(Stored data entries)
===============
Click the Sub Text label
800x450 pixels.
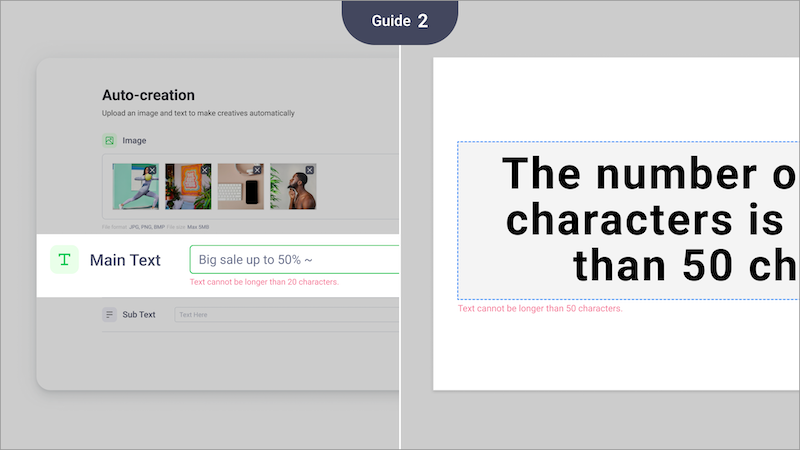139,315
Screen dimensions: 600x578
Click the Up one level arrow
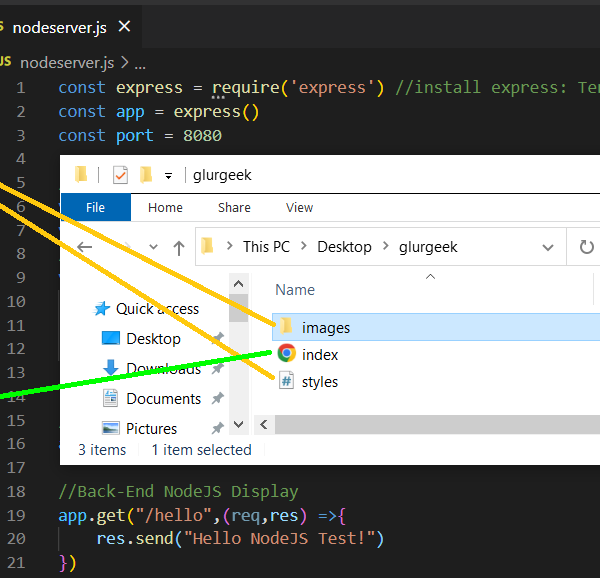pos(179,247)
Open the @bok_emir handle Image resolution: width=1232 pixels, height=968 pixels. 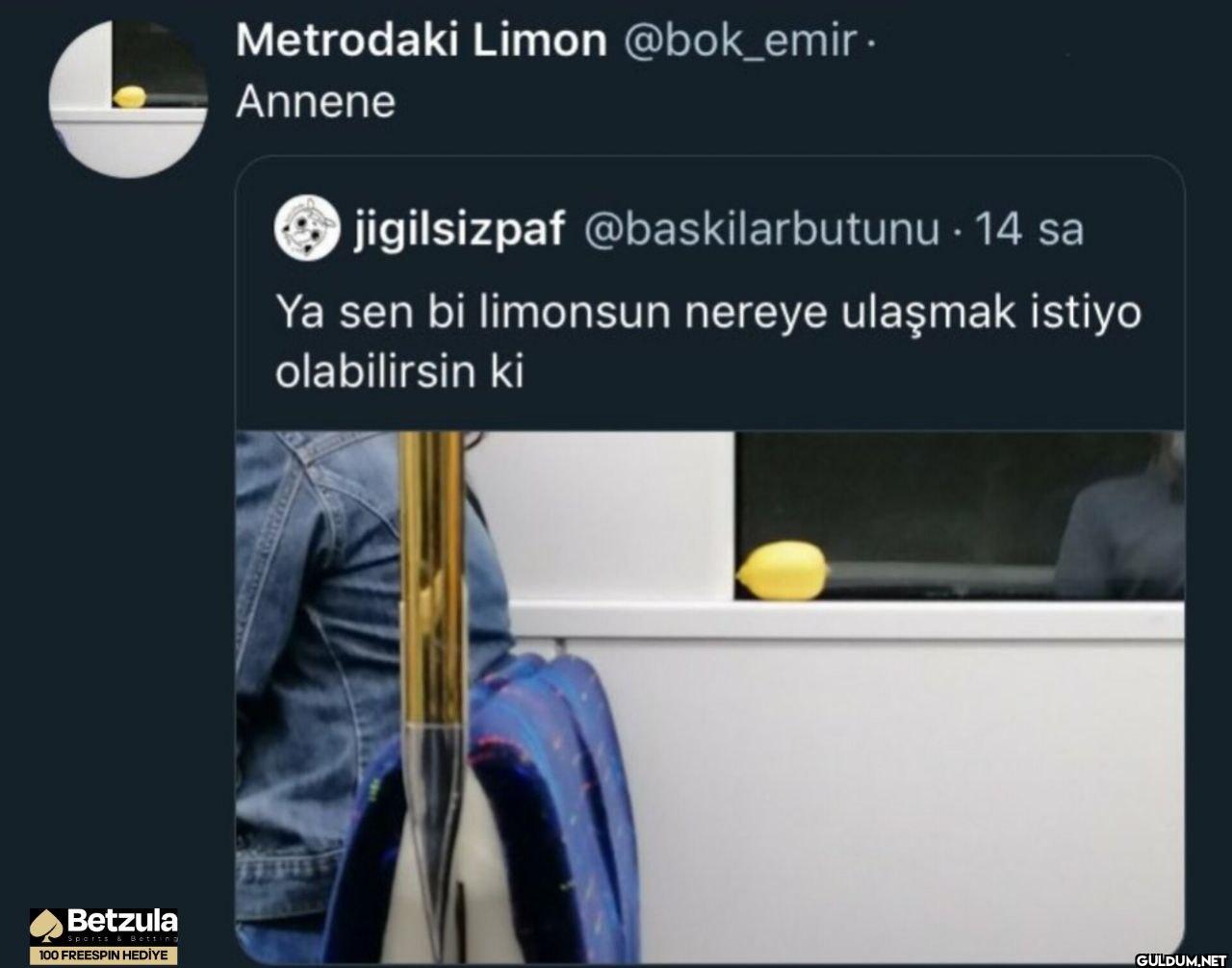point(741,41)
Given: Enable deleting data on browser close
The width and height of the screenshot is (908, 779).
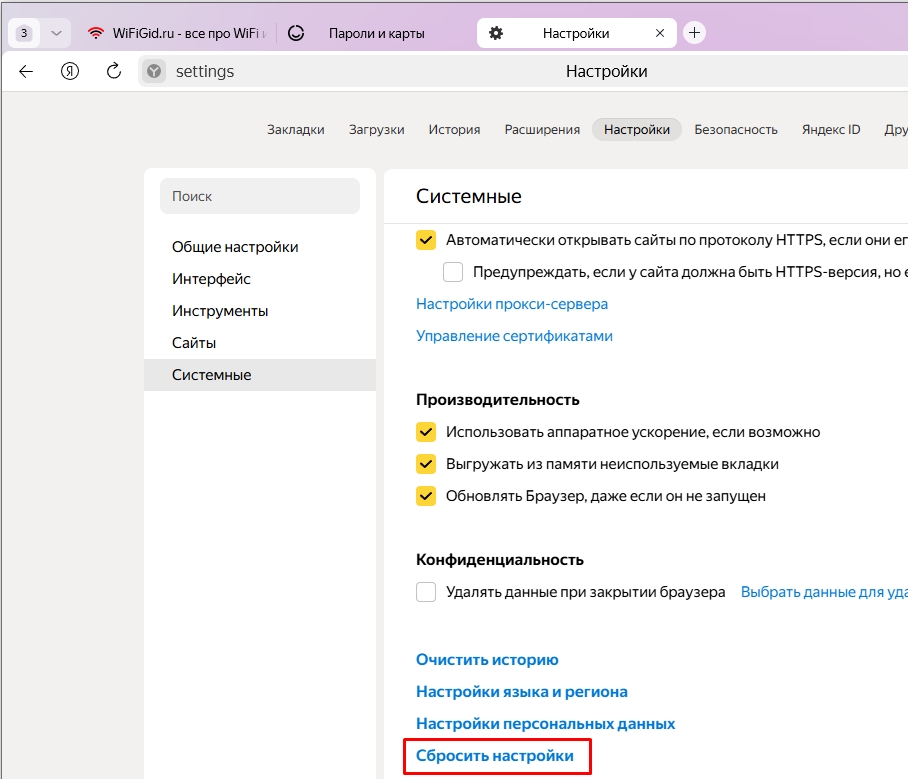Looking at the screenshot, I should (x=426, y=592).
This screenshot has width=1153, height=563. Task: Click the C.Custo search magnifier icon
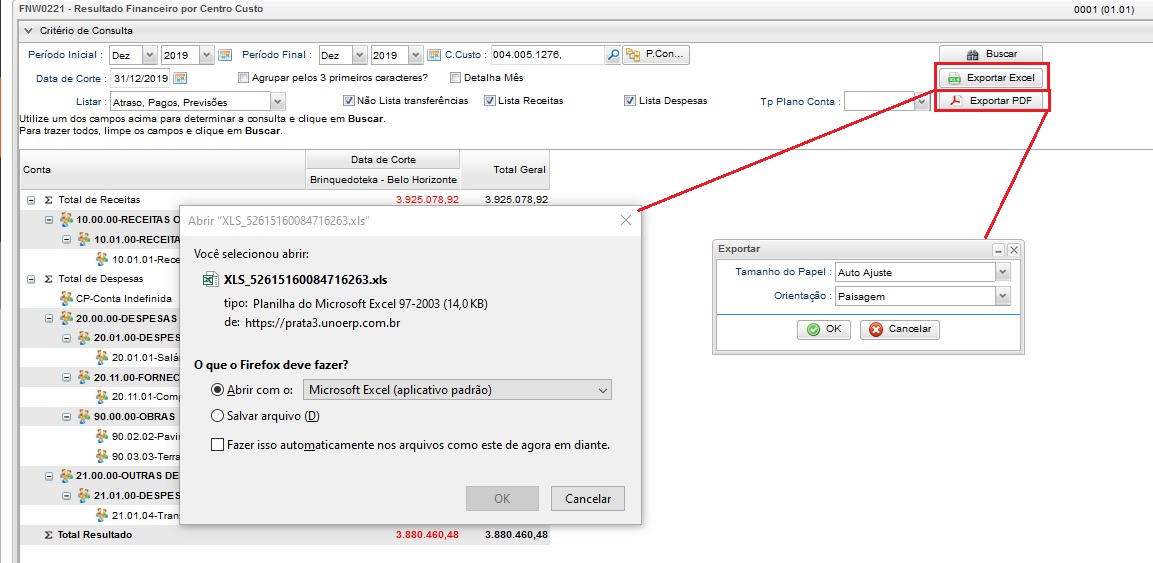(613, 55)
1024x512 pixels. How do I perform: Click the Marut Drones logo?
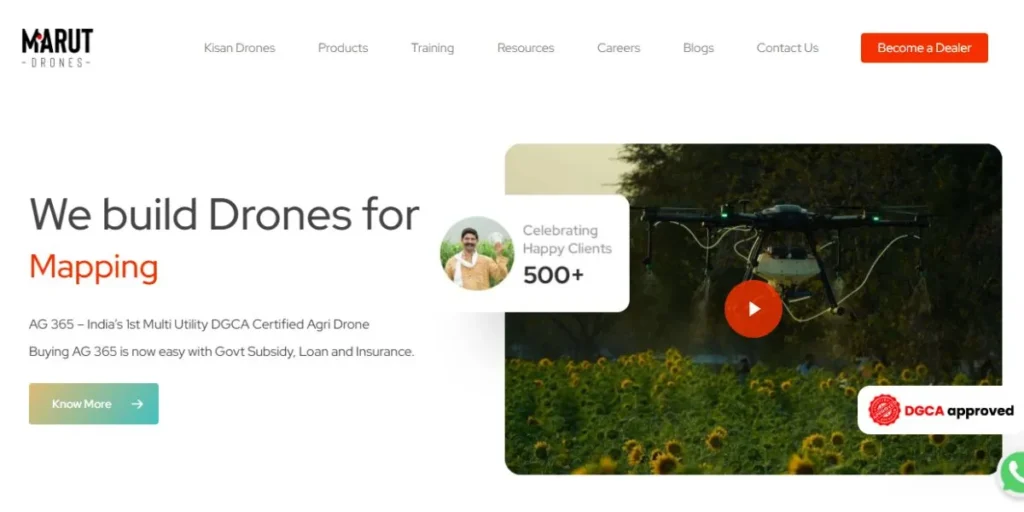[x=57, y=48]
===============
Problem requirements: Give back exactly the lines from the one containing "The width and" to the final line of the entries, both included, and no picture.

Solution to the exercise:
The width and height of the screenshot is (908, 779).
Looking at the screenshot, I should (x=426, y=592).
This screenshot has width=1153, height=563. Task: Click the C.Custo search magnifier icon
(613, 55)
1024x512 pixels. How do I perform: Click the Marut Drones logo?
[x=57, y=48]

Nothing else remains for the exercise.